WORK ORDER = The word "Open" occurs in some lines of the listing. Copy those lines.

DATA FOR THE TASK =
/---

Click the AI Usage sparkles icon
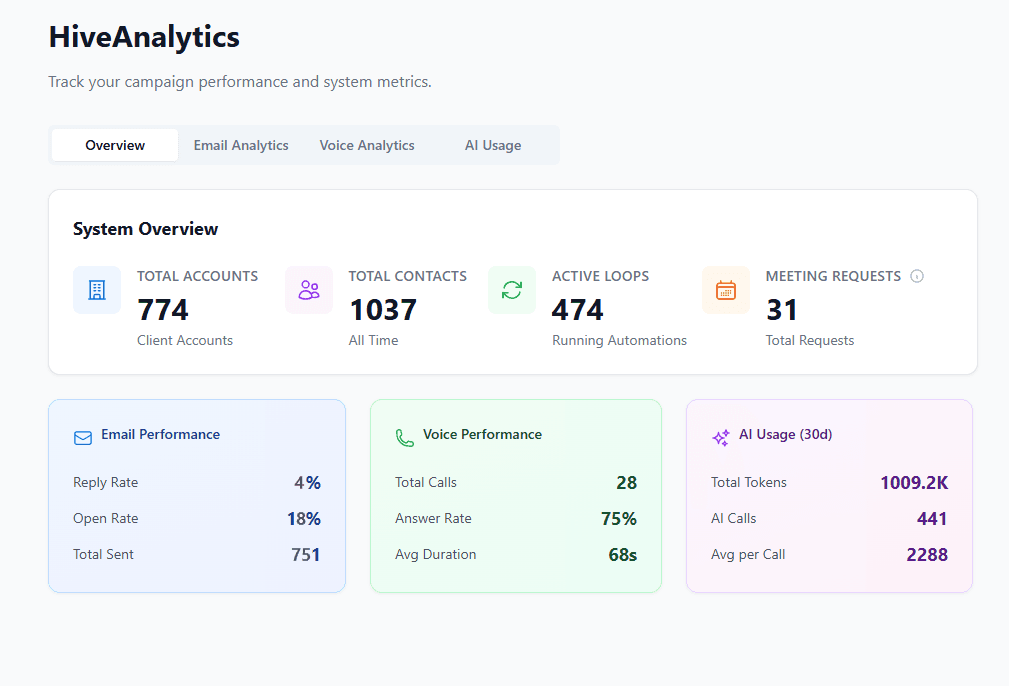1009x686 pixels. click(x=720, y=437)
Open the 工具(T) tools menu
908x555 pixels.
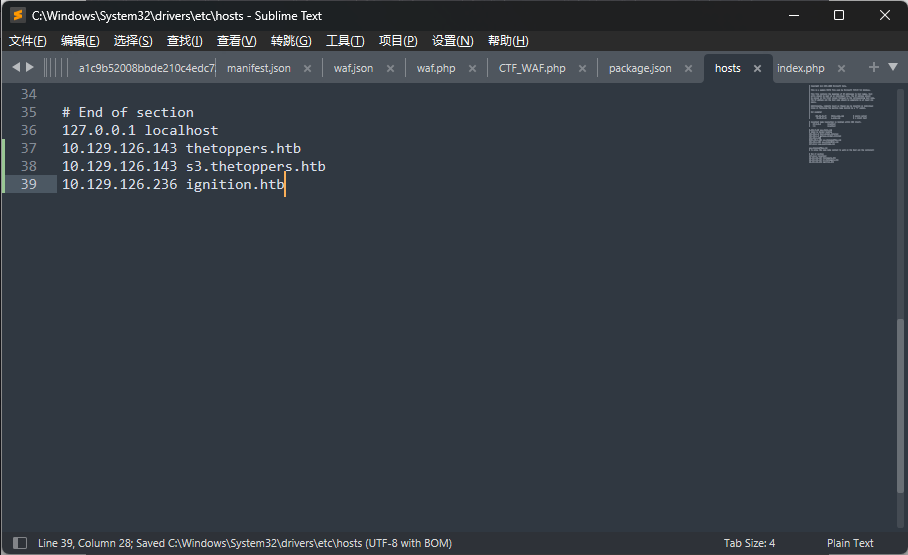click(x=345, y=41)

\---
/---

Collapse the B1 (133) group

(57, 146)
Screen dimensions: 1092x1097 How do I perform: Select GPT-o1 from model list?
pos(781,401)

\---
/---

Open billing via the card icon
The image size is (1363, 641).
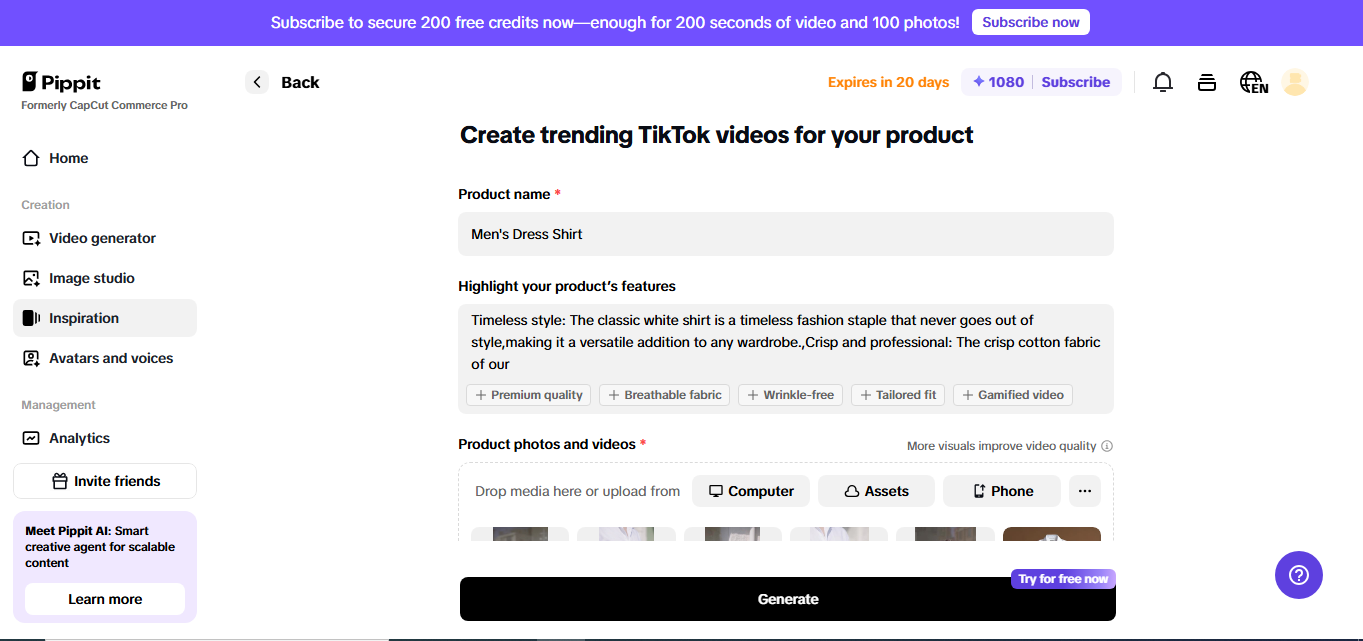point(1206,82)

\---

ANSWER TO THIS TASK =
Open the 工具(T) tools menu
Open billing via the card icon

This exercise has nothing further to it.